INPUT DATA:
++++++++

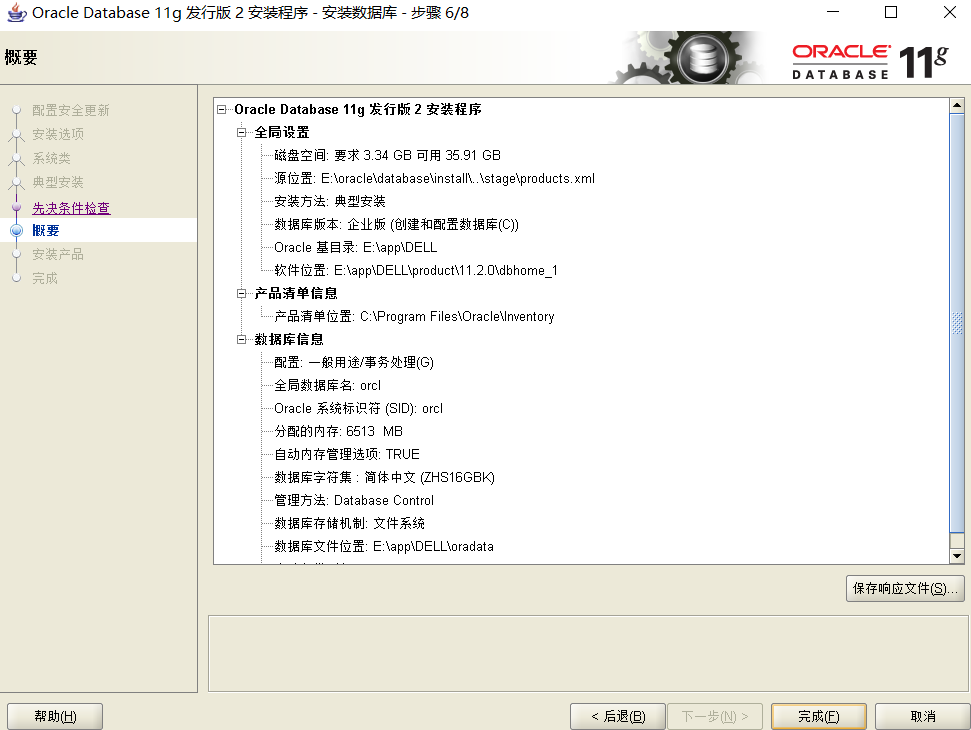Collapse the Oracle Database 11g root node
Image resolution: width=971 pixels, height=730 pixels.
pyautogui.click(x=223, y=109)
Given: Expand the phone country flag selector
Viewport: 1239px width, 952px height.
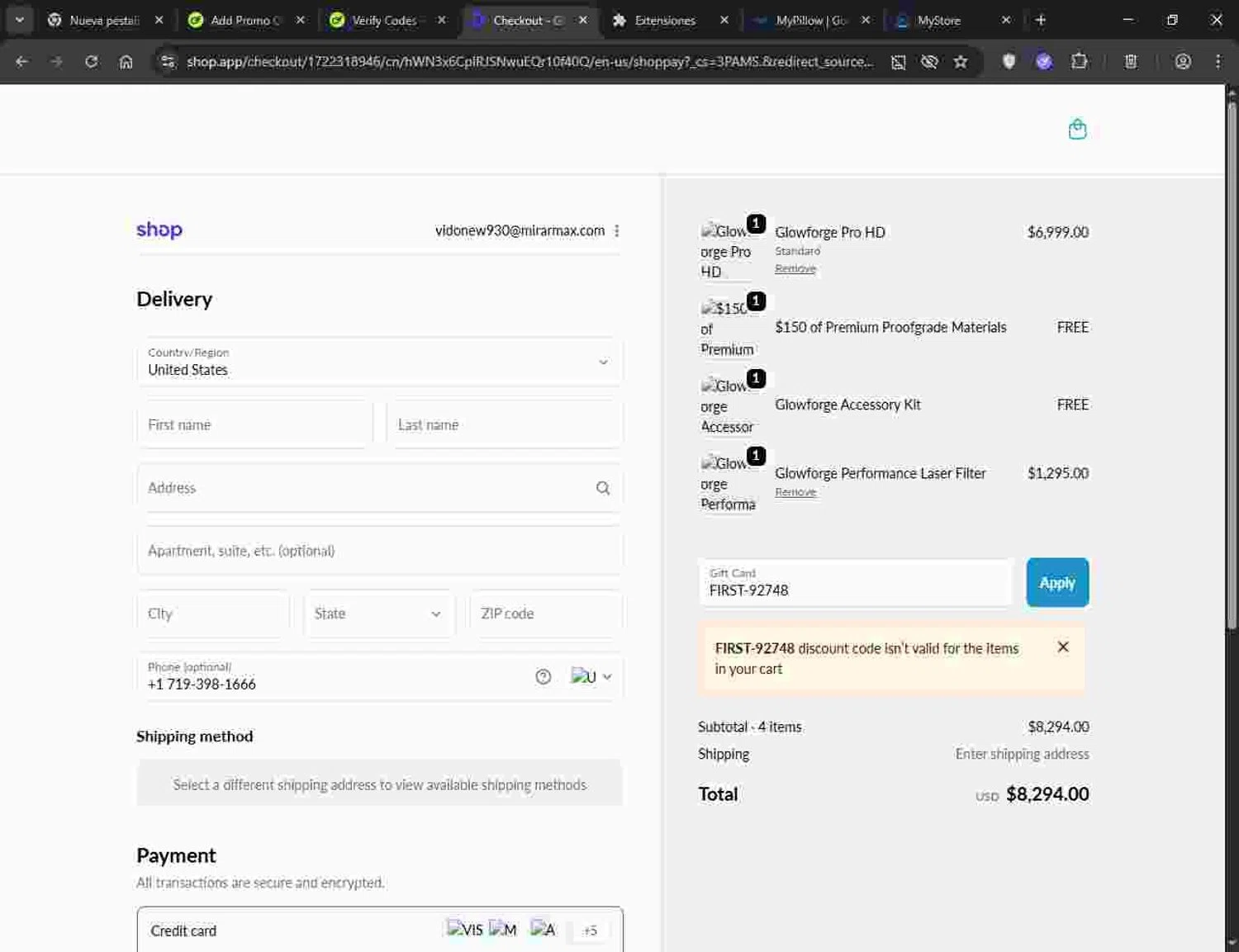Looking at the screenshot, I should pos(591,677).

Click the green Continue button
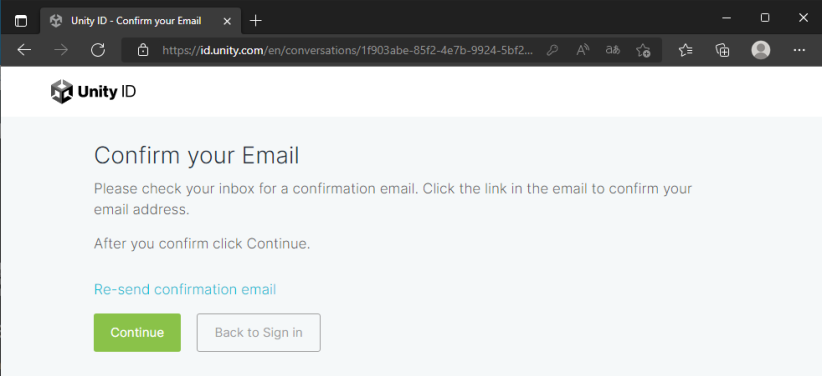137,332
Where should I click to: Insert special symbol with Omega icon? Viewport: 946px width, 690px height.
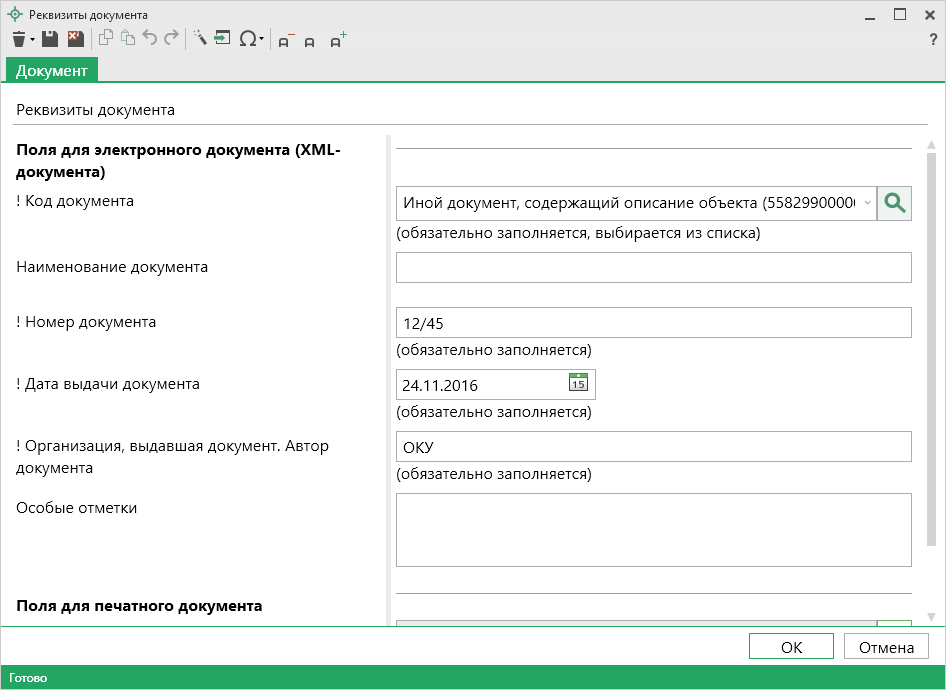click(247, 39)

++++++++

DIRECTIONS: When you reach the line containing "Given: Expand the phone country flag selector" in the listing above, reproduce it and every line after it through the last, exactly; omit the pictures.

TASK RESPONSE:
Given: Expand the phone country flag selector
Viewport: 1239px width, 952px height.
Looking at the screenshot, I should pos(591,677).

Click the green Continue button
137,332
Where should I click to: Insert special symbol with Omega icon? Viewport: 946px width, 690px height.
click(247, 39)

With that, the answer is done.